Далее трапеза продолжалась в относительно дружественной атмосфере, с голубыми грушами в сиропе на десерт, за которым последовал кофе с корицей.

Позже, уже в своей комнате, Йалин попыталась более спокойно осмыслить отношение мамы к ее беременности. Плодом чьей любви она была? Что за вопрос, очевидно, что это плод любви ее мамы и папы! Но не была ли загадочная Чануси, хотя и не носила этого ребенка, в каком-то смысле тоже его матерью? Не послужила ли она катализатором, как говорят химики в Гинимое? По-видимому, сама она бесплодна, то есть «защищена» от зачатия, но не явилась ли она тем не менее причиной того, что случилось?
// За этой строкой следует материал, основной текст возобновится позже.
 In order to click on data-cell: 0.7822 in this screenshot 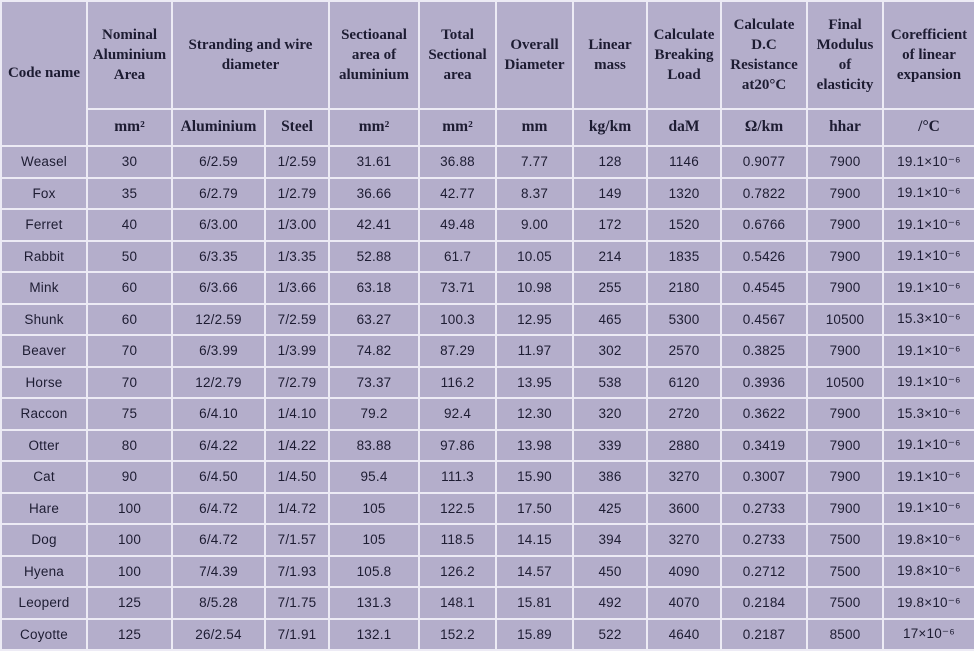, I will do `click(764, 193)`.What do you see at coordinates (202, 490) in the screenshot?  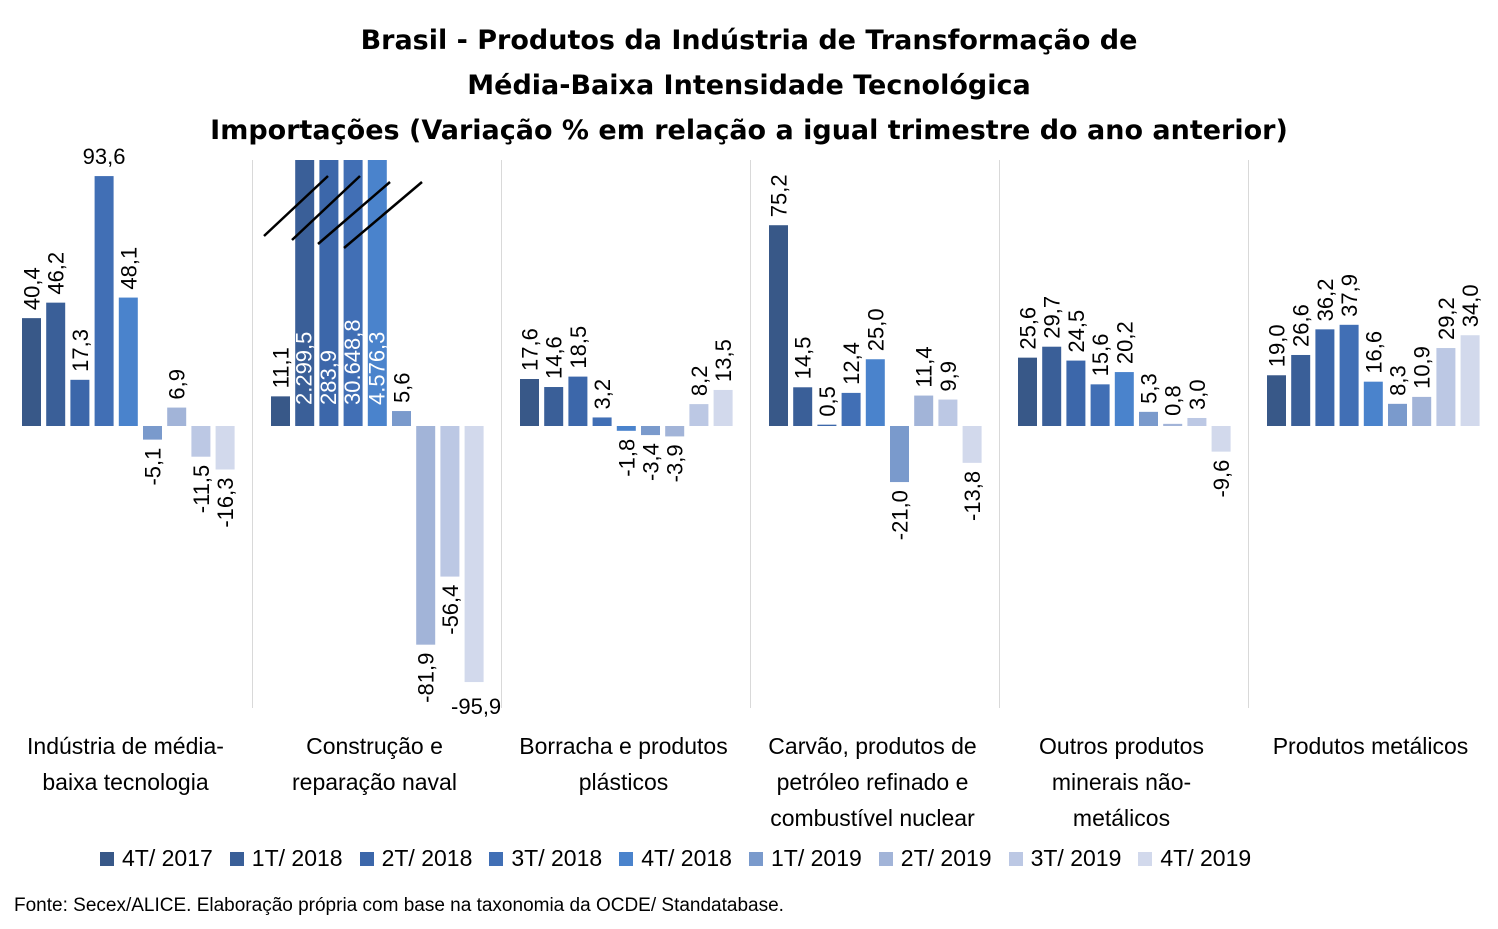 I see `data-label: -11,5` at bounding box center [202, 490].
Папа подарил маме ребенка, чтобы доказать свою супружескую верность, несмотря на связь на стороне? Или мама сама настояла на этом, назначив такую цену за то, что потворствовала его роману? А может быть, этот роман в достаточно зрелом возрасте, будто родник, неожиданно открывшийся среди пустыни, так изменил папу, что он решил дать начало новой жизни?

И как ему удалось пленить и одурманить Чануси, которая всегда казалась – издалека – такой надменной и сильной? Как властная госпожа стала любовницей, да еще при этих странных тройственных отношениях?